İddia
Mustafa Kınıkoğlu
 

Sabahları işe gittiğimde eğer acil bir işim yoksa gazetelere göz gezdiririm. Takip ettiğim bir iki köşe yazarını okurum.

Son zamanlarda bunlara ek olarak gazetelerin ilk sayfalarını tarayıp resim olarak okurlara sunan sitelere de bakmaya başladım. Bu şekilde manşetlerin ağırlığı daha iyi anlaşılıyor.

Bu resimlere bakarken dikkatimi çeken bir şey oldu. Spor gazetelerinin ilk sayfalarının neredeyse üçte biri “iddaa” reklamlarına ayrılmıştı.
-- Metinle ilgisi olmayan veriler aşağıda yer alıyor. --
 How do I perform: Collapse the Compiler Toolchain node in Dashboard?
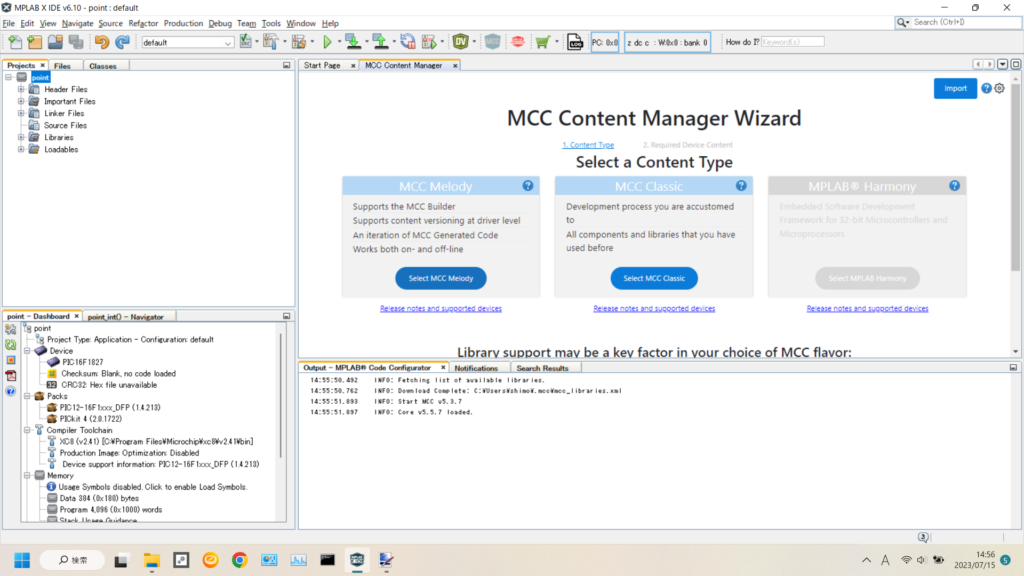click(x=27, y=430)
Bu yazıyı yazarken Türk Dil Kurumunun sitesinden kelimenin aslının “iddia” olduğunu tekrar kontrol ettim, niye bunun yerine iddaa diyorlar o ayrı konu. Ancak asıl önemli olan, bir çeşit kumar olan bu şans oyununun bu kadar yaygın olması ve özendirilmesi.
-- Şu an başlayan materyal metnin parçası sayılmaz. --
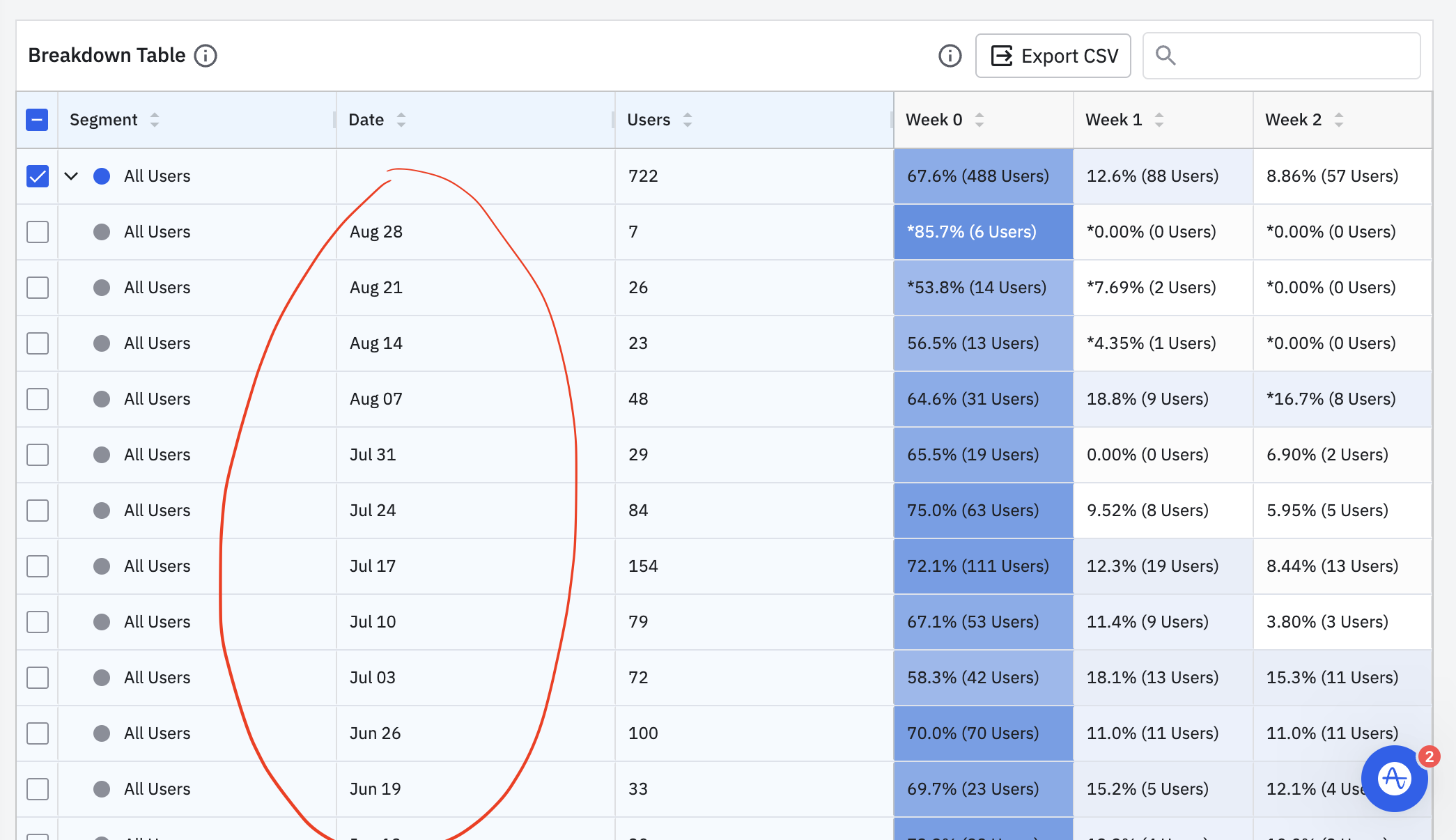Click search magnifier icon in search box
1456x840 pixels.
[x=1165, y=56]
Sadece spor gazeteleri değil, normal gazeteler de bazen birkaç sayfalarını bu konuya ayırıyorlar, hatta iddia konusunda ayrı ek bile veriyorlar.

Televizyonlar, gazeteler kadar olmasa da yine de işin içindeler. Örneğin bazı kanallarda, sadece iddia üzerine programlar yapılıyor.

Bazıları iddia oyununu sporla bağdaştırmak isteyebilir ama ben o kanıda değilim. Gazete okurken görüyoruz, diyelim ki Lüksemburg'un 2. liginde oynanacak bir maç için tahminde bulunuyorsunuz. Bunun neresi spor ile ilgili? Kaldı ki, isterse en iyi bildiğimiz takımlar için oynansın, bu onu meşru kılmaz bana kalırsa. Sonucunu bilmediğin bir şey için para yatırıyorsun ve karşılığında kaybediyor veya kazanıyorsun.

Olayın bir kumar olduğunu bilip oynayanlar var. Ancak beni asıl düşündüren bu gibi şans oyunlarının masum görülerek daha geniş kitleler tarafından oynanılması. Yani “bu kumar sayılmaz” denmesi..

Bize düşen de etrafımızda bu gibi şans oyunlarına ilgi duyanları elimizden geldiğince uyarmak.